Rate hike rise confirmation from the Fed
While the FOMC Minutes confirmed the Fed’s intention to continue rising rates, in the scenario of escalating trade wars (and its impact on the US economy) the Minutes showed the central bank’s preference to, within the realm of its dual mandate, put more emphasis on the deteriorating growth outlook rather than the one-off rise in the inflation. This would suggest a less tight Fed monetary stance in such a scenario and supports our view that USD would lag its liquid alternatives (EUR and JPY) due in part to the greater potential for the dovish repricing of the Fed’s outlook vs the ECB and the BoJ (where both central banks still retain fairly expansionary stances – ie, both are still undergoing QE).
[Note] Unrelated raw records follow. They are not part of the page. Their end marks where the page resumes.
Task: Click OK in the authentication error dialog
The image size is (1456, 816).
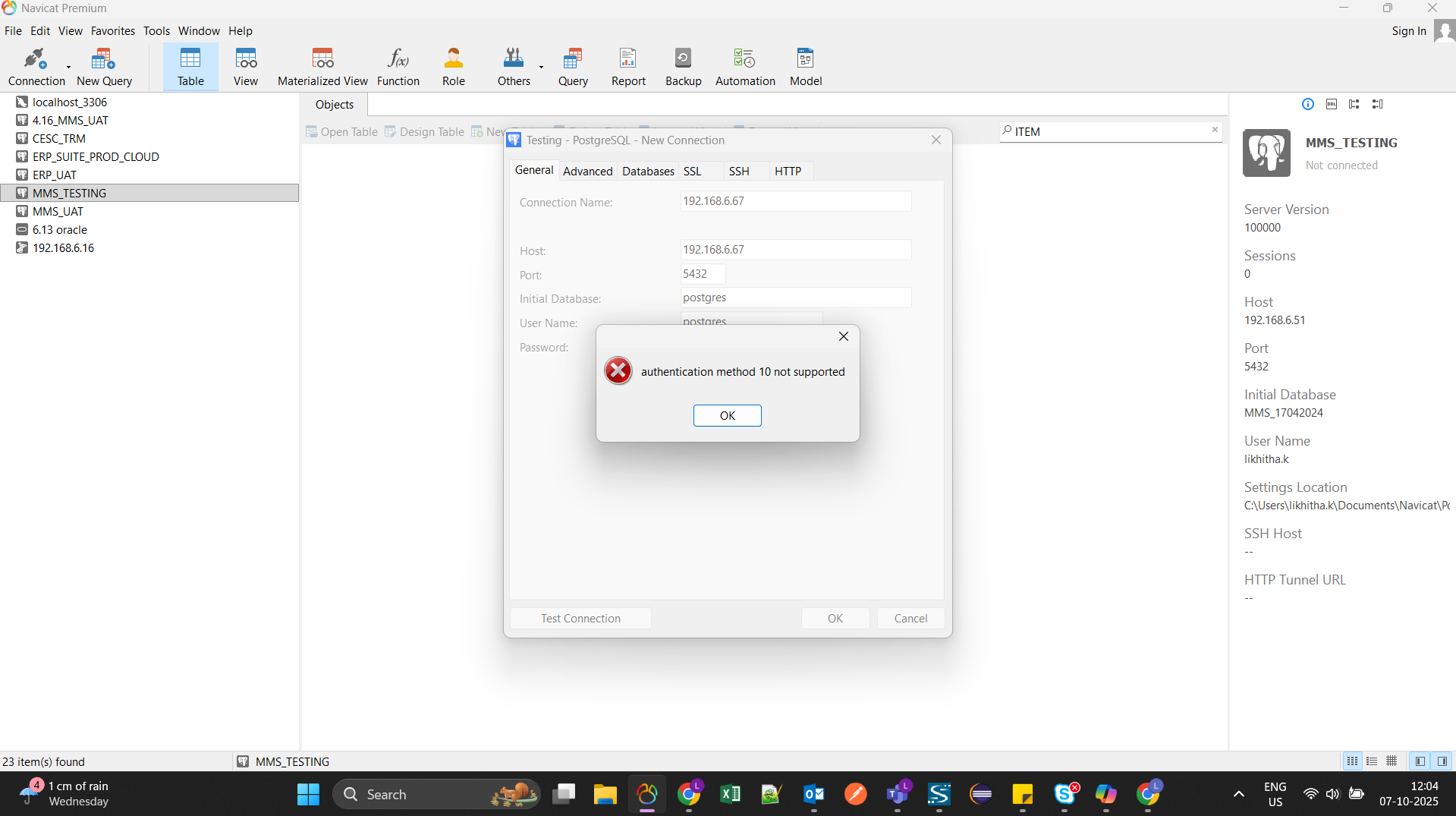Action: click(727, 416)
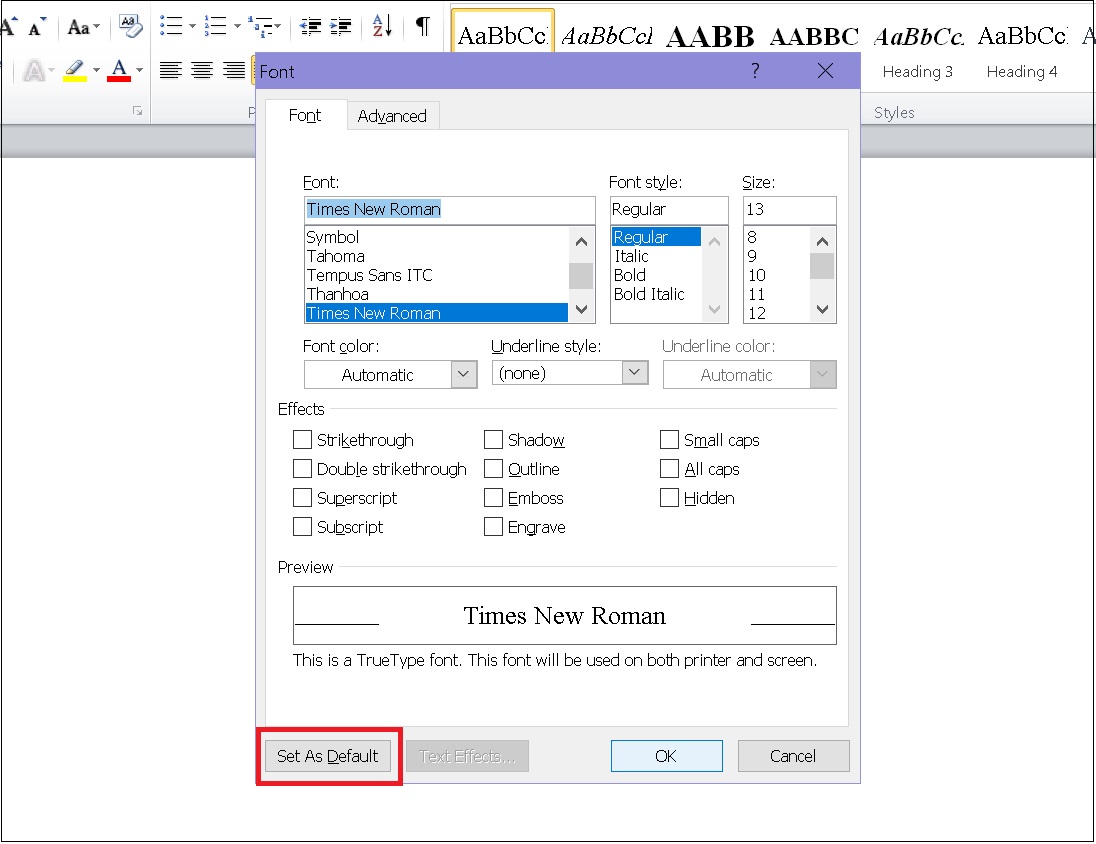Check the Small caps option
This screenshot has width=1096, height=844.
(670, 440)
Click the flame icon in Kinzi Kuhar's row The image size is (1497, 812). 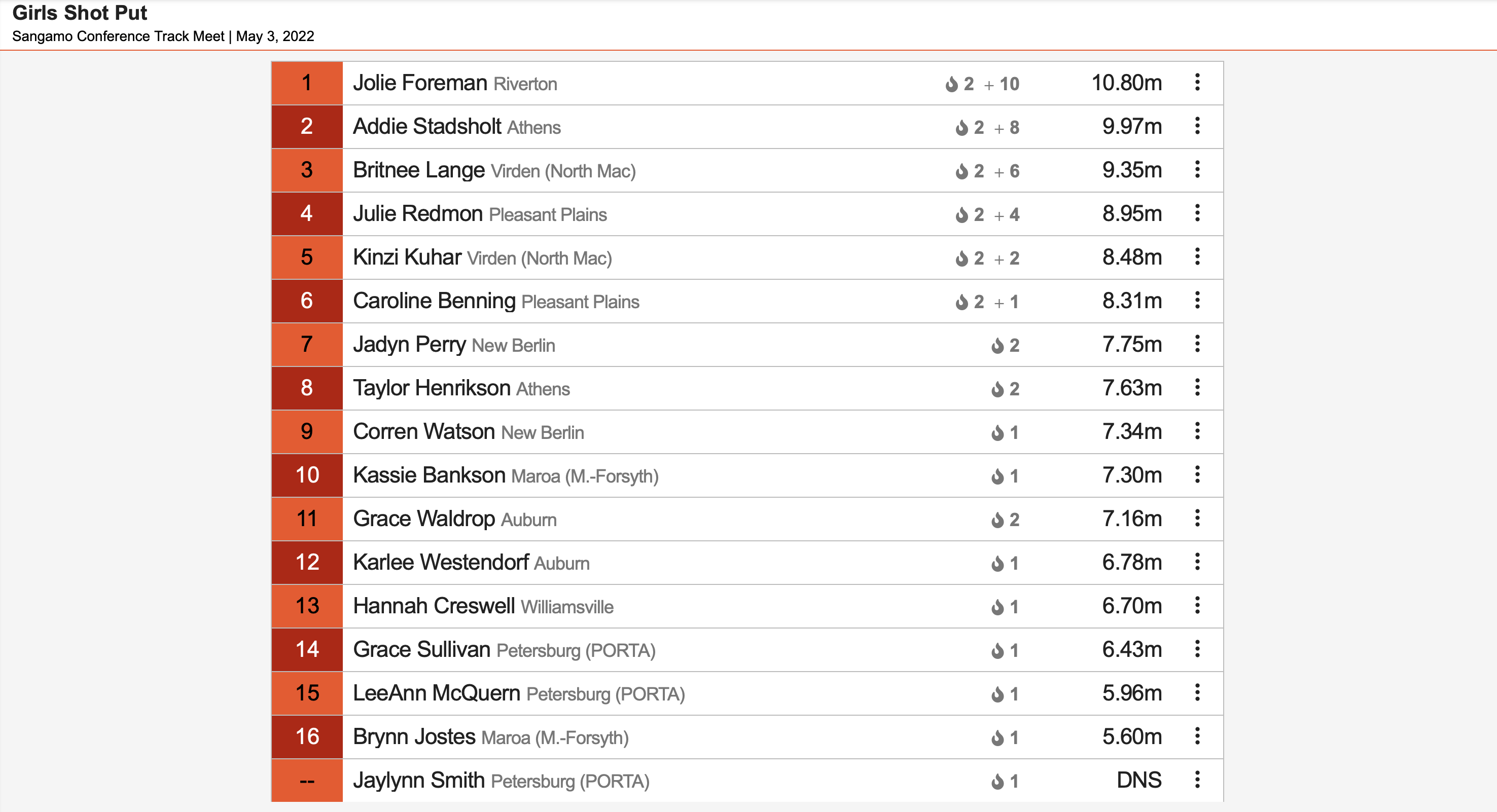click(962, 258)
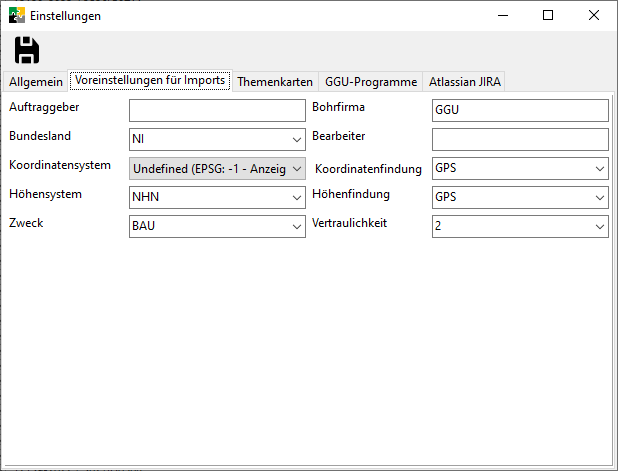The height and width of the screenshot is (471, 618).
Task: Minimize the Einstellungen window
Action: [x=502, y=15]
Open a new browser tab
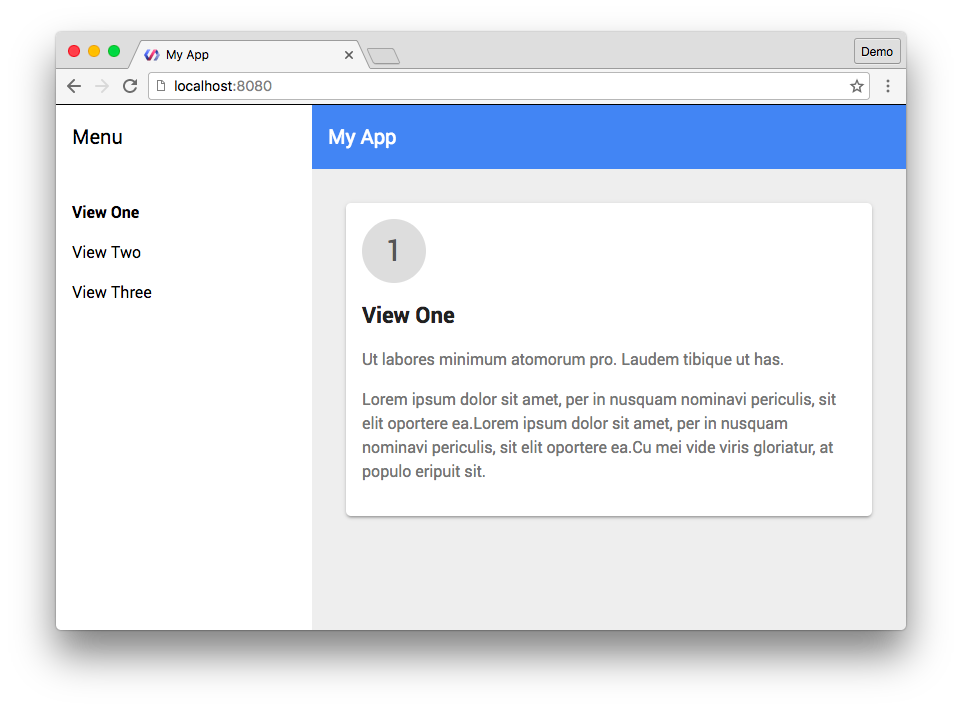Viewport: 962px width, 710px height. point(384,56)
EUR: ECB’s Sisyphean task to credibly talk down the euro
The focus is on Bundesbank President Weidmann’s speech in Berlin today, which may also touch on the euro. As we discussed in our article, ECB’s Sisyphean task, we expect the ECB to struggle to credibly talk down EUR as the monetary policy normalisation is underway (with the focus turning the depo rate hikes next year, as per Nowotny’s comments earlier in the week) while the trade-weighted euro (which matters more for the EZ economic and inflation outlook than the bilateral EUR/USD exchange rate) has not been very strong over recent months.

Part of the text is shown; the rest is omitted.